We acknowledge the limitations to this study, including those inherent to a retrospective case series. We did not assess how individual surgeons indicated patients for surgery, which makes our study population more heterogeneous. Our primary goal was to evaluate the complications of drilling of OCD lesions, and therefore, patient-reported outcomes were not assessed. Furthermore, complications were assessed only from clinic notes, and it is possible that some complications may have been missed because of recall bias. In addition, we only assessed healing on radiographs. Although all patients underwent preoperative MRI scans, routine postoperative MRI scans were not obtained unless symptoms failed to improve 3 to 6 months after surgery. Finally, we did not assess the interobserver and intraobserver reliability of our radiologic data.
Our findings suggest that arthroscopic drilling for stable, intact OCD lesions in the pediatric knee is a safe procedure with reliable outcomes and return to ADLs and a minimal risk of complications. Most patients return to their preoperative daily activity level with full ROM of the knee by 3 months after surgery. Complications, including reoperations, are related to the progression of the OCD lesion rather than to the surgical procedure. Each 1-cm2 increase in lesion size increases the likelihood of reoperation by 2.93 times.
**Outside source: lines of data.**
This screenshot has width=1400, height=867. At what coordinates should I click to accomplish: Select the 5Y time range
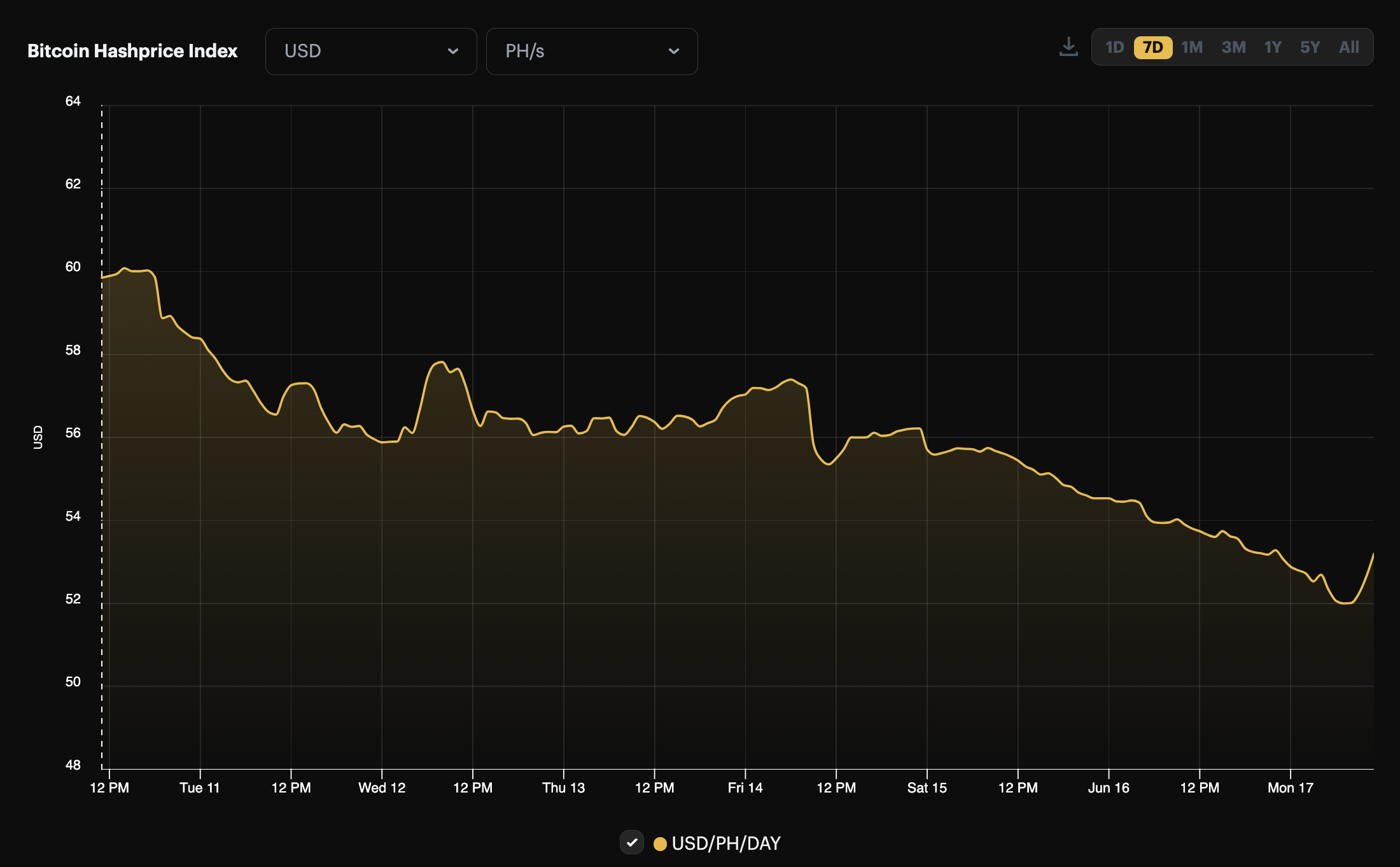click(x=1310, y=46)
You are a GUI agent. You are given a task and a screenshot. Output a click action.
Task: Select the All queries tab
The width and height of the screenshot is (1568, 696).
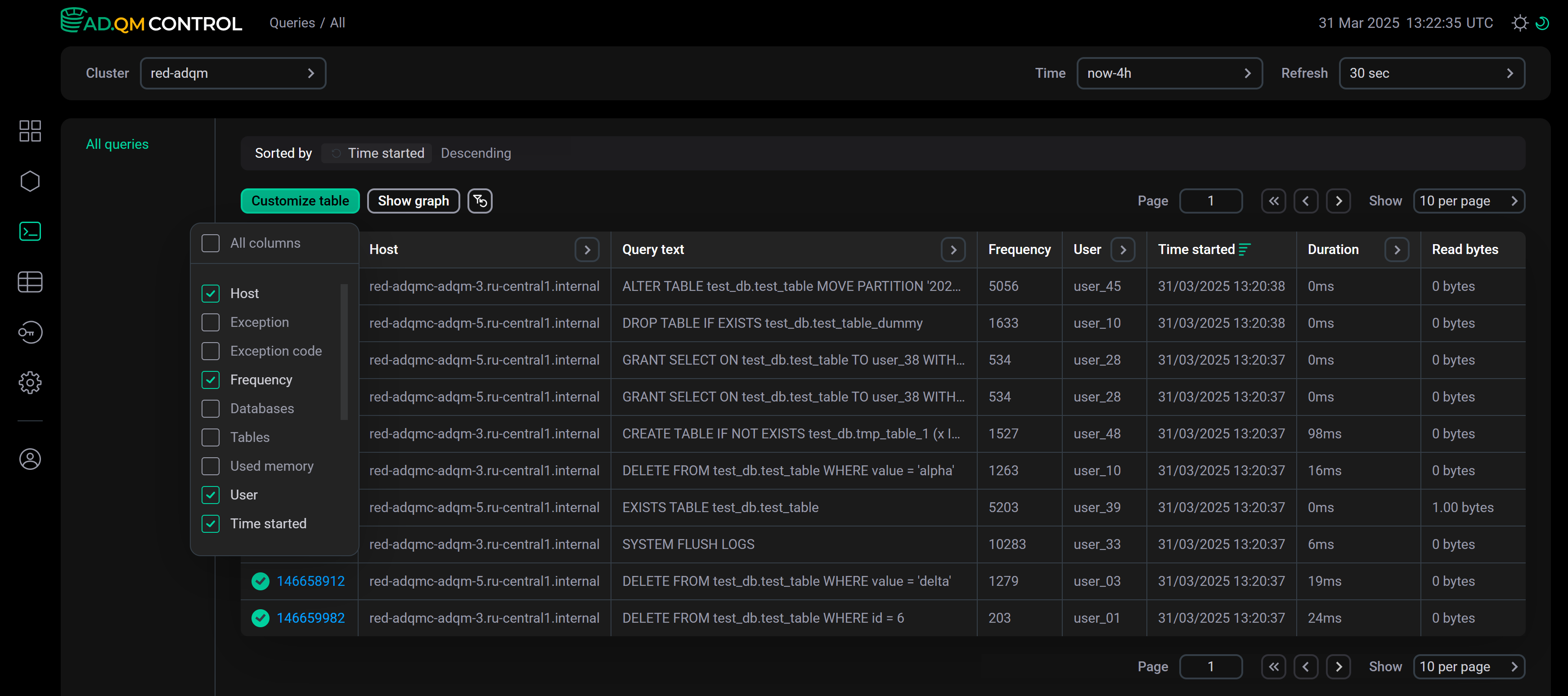tap(117, 144)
The authors report the following potential conflicts of interest or sources of funding: D.I. reports a $750 research grant from the College Alumni Society of University of Pennsylvania to fund summer research for undergraduates at the University of Pennsylvania. L.W. receives personal fees from Zimmer Biomet, Allergan, and Synthes, outside the submitted work. T.J.G. receives personal fees from Vericel, Arthrex, Allosource, and Liberty Surgical, outside the submitted work. J.T.R.L. receives royalties from Sawbones, outside the submitted work. Full ICMJE author disclosure forms are available for this article online, as supplementary material.